In the process of spatial transformation, the typical situation is that the image will be distorted when the image is amplified. This is because there are some pixel locations not included in the transformed image. To illustrate this problem, assume that there is a 64x64 grayscale image a, and now the image is enlarged to 256x256, as shown in Image B, 1. Obviously, according to the simple ry conversion relationship, we can know that the pixel values (x, y) in the B image correspond to (X/4, Y/4) in the image) the pixel value, that is
B (x, y) = a (x/4, Y/4) (type 1)
For (4, 4), (4, 8), (4, 16 )... (256,256) the position in a can be calculated through Formula 1 to obtain the gray value.

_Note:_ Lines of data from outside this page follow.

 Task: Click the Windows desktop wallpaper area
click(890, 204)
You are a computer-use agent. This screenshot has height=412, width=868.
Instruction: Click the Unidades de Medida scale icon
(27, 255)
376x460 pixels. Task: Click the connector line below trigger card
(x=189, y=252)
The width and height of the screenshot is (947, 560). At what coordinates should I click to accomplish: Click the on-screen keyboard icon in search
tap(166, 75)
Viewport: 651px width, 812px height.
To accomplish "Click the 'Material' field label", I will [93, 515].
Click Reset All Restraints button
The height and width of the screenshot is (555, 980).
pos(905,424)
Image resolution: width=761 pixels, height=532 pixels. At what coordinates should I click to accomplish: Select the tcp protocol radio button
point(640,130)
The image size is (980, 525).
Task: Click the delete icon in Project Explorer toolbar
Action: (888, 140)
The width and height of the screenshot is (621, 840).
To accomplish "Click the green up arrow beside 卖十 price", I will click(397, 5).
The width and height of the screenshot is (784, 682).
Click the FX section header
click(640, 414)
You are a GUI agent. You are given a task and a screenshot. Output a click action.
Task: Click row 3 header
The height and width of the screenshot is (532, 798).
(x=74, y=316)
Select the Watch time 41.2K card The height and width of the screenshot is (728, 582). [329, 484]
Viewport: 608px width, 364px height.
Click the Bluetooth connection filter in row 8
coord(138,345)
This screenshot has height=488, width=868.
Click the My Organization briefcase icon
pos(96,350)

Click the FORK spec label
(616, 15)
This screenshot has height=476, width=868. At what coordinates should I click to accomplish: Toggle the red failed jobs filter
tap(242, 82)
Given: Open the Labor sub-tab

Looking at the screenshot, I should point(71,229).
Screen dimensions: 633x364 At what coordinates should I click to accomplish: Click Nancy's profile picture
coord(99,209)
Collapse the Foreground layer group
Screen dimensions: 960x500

However, )... If the coordinate points are calculated according to formula 1, the coordinates corresponding to them in expression A are no longer integers. For example, for the coordinate point (0.25) in B, the corresponding coordinate in a is changed to (0.25 ). For digital images, decimal coordinates are meaningless. Therefore, we must consider using some method to obtain the gray level of the pixel in B at the corresponding position in.
The method for processing this problem is called gray-level Interpolation of images. There are three common interpolation methods: Recent neighbor interpolation, bilinear interpolation, and double cubic Interpolation. Theoretically, the latest neighbor interpolation has the worst effect, and the double three interpolation has the best effect. The bilinear interpolation effect is between the two. However, for image interpolation that is not strictly required, bilinear interpolation is usually enough.
This article uses MATLAB to implement a bilinear interpolation program.
The principle 2 of bilinear interpolation is shown in. There are two ways to map coordinates between images: if the source image is mapped to the target image, it is called forward ing, and vice versa, it is called backward ing. Obviously, bilinear interpolation uses backward ing.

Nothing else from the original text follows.